Que nuestro gozo sea colmado Jn14,23-29

Leslia Jorquera

Felipe Bacarreza Rodríguez

Obispo de Santa María de Los Ángeles

por Leslia Jorquera

El Evangelio de este Domingo VI de Pascua tiene como antecedente una declaración de Jesús sobre su relación con el Padre: «Yo y el Padre somos uno» (Jn 10,30). Este antecedente permite comprender las afirmaciones que hace Jesús en el Evangelio de hoy.

Comienza con una cláusula condicional: «Si alguno me ama...». Notemos que el sujeto es una persona singular indeterminada: «Alguno». Puede ser hombre o mujer, judío o gentil, esclavo o libre; puede ser cualquier ser humano. El amor del cual habla Jesús no es un sentimiento ni una emoción; Jesús indica un criterio claro de verificación: «Guardará mi Palabra». Y formula ese criterio también en forma negativa: «El que no me ama no guarda mis palabras». Respecto de esa Palabra, Jesús y el Padre son uno: «La Palabra que escuchan no es mía, sino del Padre que me ha enviado». No hay ninguna discrepancia entre la palabra de Jesús y la del Padre, porque Jesús y el Padre son uno. Rechazar esa Palabra es rechazar a Jesús y al Padre.

■ Datos almacenados:
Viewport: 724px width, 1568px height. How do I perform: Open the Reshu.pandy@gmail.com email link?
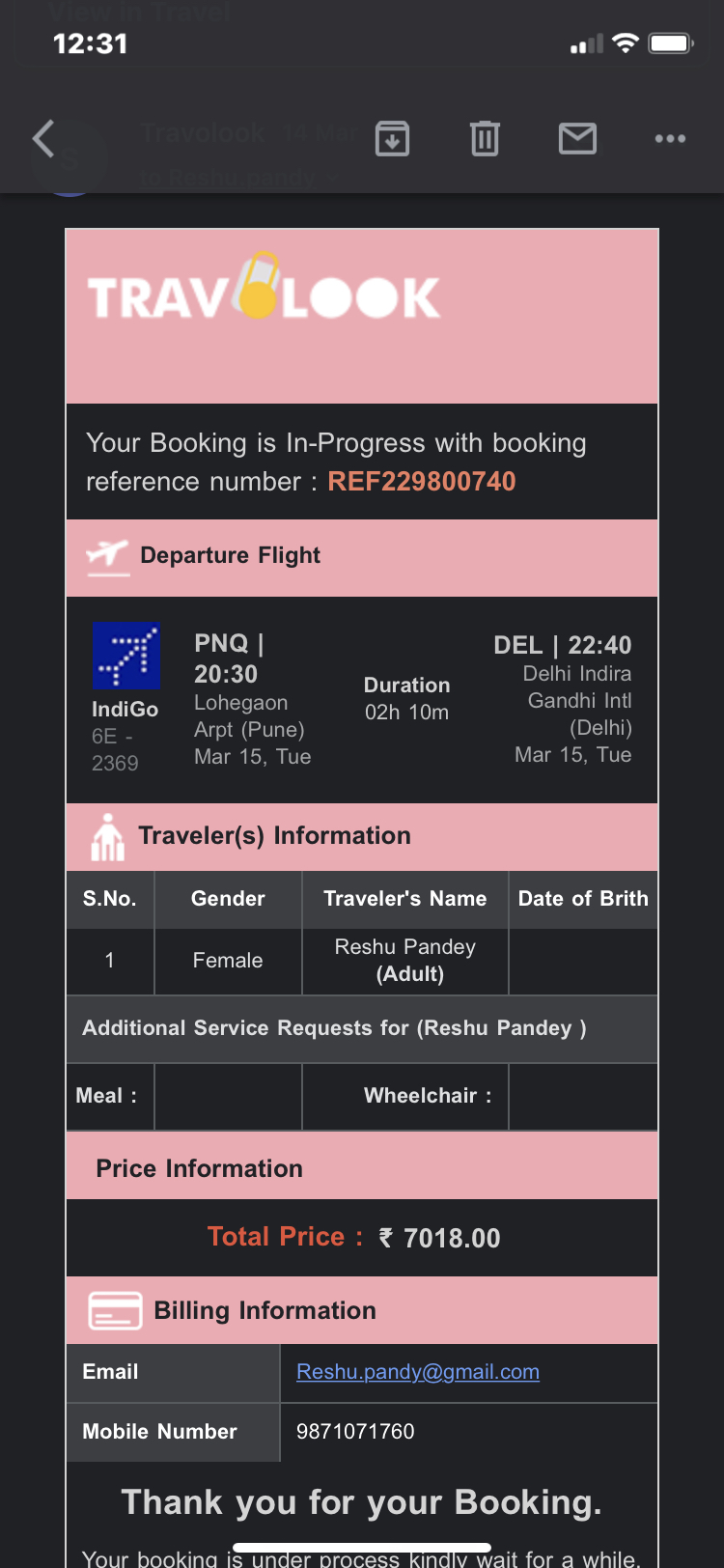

■ Las tareas:
1. Indica si cada afirmación concuerda con el comentario sobre el Evangelio. Responde sí o no y cita literalmente las palabras del texto que lo deciden.
(a) El amor del que habla Jesús se presenta como un sentimiento.
(b) El sujeto «Alguno» de la cláusula condicional puede ser cualquier ser humano.
(c) El Evangelio del Domingo VI de Pascua tiene como antecedente un versículo de Jn 10.
2. Resume en dos oraciones el comentario sobre el Evangelio.

■ Lista de soluciones:
1.
(a) No: «El amor del cual habla Jesús no es un sentimiento ni una emoción».
(b) Sí: «puede ser cualquier ser humano».
(c) Sí: «tiene como antecedente una declaración de Jesús sobre su relación con el Padre: «Yo y el Padre somos uno» (Jn 10,30)».

2. El comentario sobre el Evangelio del Domingo VI de Pascua toma como antecedente la declaración de Jesús «Yo y el Padre somos uno» (Jn 10,30) para comprender sus afirmaciones. Explica que el amor a Jesús, al que puede acceder cualquier ser humano, no es un sentimiento, sino que se verifica en guardar su Palabra, que es la del Padre, de modo que rechazarla es rechazar a Jesús y al Padre.